We applied a common protocol in the analysis of multiple cohorts of patients with diabetes. We used health care data from four Canadian provinces, the United States, and the United Kingdom. With the use of a nested case–control analysis, we matched each patient who was hospitalized for heart failure with up to 20 controls from the same cohort; matching was based on sex, age, cohort-entry date, duration of treated diabetes, and follow-up time. Cohort-specific hazard ratios for hospitalization due to heart failure among patients receiving incretin-based drugs, as compared with those receiving oral antidiabetic-drug combinations, were estimated by means of conditional logistic regression and pooled across cohorts with the use of random-effects models.
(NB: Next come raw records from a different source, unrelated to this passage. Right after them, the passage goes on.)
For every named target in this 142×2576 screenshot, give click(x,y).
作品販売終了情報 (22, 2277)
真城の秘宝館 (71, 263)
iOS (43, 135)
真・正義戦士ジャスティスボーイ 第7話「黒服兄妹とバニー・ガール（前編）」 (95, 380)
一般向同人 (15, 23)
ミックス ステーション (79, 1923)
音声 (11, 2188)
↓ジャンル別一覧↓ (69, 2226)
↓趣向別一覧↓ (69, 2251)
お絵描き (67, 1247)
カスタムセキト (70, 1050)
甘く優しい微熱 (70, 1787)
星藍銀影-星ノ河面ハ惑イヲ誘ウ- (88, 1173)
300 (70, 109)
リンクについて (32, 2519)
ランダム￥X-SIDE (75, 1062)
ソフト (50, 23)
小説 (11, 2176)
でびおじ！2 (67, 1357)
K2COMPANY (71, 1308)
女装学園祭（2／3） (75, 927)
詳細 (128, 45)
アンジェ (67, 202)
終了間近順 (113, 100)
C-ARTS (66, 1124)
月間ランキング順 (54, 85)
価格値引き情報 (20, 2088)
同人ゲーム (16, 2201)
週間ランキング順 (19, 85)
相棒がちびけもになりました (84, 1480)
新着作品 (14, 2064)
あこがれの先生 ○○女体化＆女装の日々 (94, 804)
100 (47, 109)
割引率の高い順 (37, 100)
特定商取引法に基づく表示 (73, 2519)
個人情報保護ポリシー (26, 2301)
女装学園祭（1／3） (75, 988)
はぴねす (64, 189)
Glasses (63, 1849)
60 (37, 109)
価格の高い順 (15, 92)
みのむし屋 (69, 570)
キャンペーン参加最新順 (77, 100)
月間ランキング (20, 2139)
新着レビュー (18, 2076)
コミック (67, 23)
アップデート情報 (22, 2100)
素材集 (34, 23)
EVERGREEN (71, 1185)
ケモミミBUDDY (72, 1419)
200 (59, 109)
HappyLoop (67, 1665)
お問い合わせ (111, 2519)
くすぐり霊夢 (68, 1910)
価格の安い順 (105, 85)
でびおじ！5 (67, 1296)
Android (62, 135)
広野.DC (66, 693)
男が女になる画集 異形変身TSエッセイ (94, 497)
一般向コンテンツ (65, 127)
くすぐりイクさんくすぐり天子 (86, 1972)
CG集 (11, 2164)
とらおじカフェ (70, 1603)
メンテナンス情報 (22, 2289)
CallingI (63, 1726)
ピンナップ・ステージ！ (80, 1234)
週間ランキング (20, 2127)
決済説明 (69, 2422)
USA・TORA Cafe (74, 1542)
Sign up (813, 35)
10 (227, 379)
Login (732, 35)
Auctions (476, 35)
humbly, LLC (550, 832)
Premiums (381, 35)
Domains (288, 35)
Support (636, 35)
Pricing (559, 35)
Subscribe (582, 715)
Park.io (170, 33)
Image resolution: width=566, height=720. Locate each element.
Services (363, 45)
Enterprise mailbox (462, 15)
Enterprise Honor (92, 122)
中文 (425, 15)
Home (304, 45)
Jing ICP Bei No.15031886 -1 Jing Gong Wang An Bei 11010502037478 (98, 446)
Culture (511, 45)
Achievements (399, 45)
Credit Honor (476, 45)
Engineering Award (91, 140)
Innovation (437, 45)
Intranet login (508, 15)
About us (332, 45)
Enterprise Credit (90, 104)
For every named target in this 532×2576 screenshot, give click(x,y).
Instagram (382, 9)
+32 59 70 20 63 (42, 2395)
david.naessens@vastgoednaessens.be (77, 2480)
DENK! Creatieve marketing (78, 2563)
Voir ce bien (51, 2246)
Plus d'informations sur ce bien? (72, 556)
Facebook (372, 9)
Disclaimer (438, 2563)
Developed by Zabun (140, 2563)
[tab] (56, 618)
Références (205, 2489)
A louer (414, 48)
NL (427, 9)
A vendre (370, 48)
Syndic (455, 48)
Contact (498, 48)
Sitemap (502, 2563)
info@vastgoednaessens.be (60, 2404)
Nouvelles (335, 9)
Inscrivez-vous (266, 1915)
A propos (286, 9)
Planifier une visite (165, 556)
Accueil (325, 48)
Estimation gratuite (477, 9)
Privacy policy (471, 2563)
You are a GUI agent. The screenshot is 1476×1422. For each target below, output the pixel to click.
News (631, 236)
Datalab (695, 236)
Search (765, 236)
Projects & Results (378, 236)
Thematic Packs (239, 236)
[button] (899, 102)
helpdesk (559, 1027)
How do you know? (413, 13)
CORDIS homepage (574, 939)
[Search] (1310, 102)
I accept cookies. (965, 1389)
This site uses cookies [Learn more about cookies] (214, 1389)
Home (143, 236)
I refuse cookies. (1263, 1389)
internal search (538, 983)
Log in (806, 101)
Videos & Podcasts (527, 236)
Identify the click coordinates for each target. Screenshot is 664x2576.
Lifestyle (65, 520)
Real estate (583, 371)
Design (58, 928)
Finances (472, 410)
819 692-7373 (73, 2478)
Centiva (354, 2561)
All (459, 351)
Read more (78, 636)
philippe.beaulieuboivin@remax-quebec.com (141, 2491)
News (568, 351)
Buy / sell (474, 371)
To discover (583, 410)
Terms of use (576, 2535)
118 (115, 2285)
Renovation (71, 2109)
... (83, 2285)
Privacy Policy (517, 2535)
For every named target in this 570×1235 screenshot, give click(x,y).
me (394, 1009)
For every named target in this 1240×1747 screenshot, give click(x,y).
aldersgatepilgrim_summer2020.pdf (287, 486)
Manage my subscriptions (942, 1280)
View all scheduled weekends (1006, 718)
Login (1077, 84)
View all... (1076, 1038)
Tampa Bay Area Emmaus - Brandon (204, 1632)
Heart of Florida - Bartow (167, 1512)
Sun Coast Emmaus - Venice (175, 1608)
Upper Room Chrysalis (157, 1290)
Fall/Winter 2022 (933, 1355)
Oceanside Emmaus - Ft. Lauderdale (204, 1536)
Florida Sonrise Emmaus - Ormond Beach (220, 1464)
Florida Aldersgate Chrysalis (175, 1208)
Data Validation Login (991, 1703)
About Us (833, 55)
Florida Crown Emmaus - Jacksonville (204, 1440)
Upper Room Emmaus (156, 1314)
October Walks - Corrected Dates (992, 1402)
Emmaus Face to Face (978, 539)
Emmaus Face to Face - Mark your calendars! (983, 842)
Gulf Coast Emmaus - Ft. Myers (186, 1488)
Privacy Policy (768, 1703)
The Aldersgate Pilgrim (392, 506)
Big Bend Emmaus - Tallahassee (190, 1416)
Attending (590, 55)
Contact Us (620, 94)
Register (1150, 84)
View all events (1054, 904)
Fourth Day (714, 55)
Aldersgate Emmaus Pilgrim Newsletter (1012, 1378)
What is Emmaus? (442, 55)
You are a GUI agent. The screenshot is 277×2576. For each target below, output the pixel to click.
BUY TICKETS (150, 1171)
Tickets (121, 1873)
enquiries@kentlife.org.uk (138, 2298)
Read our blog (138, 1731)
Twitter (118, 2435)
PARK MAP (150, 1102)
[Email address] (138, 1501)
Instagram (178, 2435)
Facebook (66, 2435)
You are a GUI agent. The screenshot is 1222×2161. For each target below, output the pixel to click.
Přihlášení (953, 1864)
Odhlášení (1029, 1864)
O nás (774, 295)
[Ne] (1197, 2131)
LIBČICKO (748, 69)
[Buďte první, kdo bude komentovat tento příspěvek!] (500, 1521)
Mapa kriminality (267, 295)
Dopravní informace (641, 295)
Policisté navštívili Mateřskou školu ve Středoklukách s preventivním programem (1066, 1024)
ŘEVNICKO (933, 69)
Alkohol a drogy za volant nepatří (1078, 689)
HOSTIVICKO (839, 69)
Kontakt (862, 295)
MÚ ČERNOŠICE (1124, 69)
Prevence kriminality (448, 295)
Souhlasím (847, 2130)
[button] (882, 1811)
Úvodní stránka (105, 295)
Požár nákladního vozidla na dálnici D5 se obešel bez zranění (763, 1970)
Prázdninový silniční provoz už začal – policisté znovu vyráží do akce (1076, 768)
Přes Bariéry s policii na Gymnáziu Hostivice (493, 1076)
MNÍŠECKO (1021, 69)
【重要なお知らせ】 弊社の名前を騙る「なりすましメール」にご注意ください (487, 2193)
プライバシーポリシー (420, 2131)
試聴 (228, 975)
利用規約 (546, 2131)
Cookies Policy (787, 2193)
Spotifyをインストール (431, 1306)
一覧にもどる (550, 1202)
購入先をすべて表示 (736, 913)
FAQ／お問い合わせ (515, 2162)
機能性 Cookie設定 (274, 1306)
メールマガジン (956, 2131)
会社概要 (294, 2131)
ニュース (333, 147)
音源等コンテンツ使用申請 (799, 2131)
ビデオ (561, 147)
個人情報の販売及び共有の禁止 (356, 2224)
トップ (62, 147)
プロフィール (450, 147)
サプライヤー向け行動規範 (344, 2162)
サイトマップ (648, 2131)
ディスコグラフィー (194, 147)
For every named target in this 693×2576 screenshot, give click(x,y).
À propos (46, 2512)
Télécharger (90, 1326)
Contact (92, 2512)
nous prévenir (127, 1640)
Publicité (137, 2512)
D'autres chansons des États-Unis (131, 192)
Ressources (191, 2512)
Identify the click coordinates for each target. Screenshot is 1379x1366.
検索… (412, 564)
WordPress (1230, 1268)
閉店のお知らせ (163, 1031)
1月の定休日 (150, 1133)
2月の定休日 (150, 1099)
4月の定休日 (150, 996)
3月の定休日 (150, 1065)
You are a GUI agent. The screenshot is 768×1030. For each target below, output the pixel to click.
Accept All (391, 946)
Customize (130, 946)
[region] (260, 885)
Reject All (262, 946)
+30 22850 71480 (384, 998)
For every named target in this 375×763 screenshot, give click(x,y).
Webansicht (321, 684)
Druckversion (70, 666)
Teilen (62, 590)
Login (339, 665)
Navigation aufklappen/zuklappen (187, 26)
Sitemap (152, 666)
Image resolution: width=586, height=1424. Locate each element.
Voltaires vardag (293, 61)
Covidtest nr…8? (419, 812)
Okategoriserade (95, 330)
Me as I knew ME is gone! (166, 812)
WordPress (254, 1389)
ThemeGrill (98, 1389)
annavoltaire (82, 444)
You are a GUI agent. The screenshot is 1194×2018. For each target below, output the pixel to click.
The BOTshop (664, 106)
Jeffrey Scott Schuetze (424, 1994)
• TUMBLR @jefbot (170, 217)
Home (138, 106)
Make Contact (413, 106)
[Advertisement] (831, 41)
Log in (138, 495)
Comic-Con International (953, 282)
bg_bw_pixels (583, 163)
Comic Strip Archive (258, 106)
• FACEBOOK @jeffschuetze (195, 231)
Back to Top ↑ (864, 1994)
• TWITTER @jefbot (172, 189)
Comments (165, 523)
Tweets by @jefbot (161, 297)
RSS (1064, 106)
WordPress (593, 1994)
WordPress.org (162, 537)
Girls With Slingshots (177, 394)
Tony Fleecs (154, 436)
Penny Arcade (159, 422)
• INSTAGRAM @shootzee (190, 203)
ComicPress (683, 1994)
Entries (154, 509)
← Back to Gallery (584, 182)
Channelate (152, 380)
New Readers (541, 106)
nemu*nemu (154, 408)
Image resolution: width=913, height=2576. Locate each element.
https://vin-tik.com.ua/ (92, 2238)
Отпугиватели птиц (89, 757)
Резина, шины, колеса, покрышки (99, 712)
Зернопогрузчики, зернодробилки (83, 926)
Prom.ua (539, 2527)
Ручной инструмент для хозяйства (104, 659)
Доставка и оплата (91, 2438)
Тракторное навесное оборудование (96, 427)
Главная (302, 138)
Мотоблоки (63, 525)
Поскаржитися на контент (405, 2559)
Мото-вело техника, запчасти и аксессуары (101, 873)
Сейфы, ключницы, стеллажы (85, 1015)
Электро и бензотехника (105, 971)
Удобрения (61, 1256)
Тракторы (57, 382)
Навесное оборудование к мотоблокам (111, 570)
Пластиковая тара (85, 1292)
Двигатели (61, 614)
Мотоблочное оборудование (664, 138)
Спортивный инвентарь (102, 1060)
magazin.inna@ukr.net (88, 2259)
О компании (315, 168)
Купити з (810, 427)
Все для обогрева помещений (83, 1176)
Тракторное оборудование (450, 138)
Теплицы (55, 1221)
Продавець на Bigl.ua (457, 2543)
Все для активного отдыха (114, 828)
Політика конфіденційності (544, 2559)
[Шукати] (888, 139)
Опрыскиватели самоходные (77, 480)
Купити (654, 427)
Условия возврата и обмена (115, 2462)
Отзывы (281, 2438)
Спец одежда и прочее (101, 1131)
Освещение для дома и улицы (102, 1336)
The cohorts included a total of 1,499,650 patients, with 29,741 hospitalized for heart failure (incidence rate, 9.2 events per 1000 persons per year). The rate of hospitalization for heart failure did not increase with the use of incretin-based drugs as compared with oral antidiabetic-drug combinations among patients with a history of heart failure (hazard ratio, 0.86; 95% confidence interval [CI], 0.62 to 1.19) or among those without a history of heart failure (hazard ratio, 0.82; 95% CI, 0.67 to 1.00). The results were similar for DPP-4 inhibitors and GLP-1 analogues.
In this analysis of data from large cohorts of patients with diabetes, incretin-based drugs were not associated with an increased risk of hospitalization for heart failure, as compared with commonly used combinations of oral antidiabetic drugs. (Funded by the Canadian Institutes of Health Research; ClinicalTrials.gov number,NCT02456428.)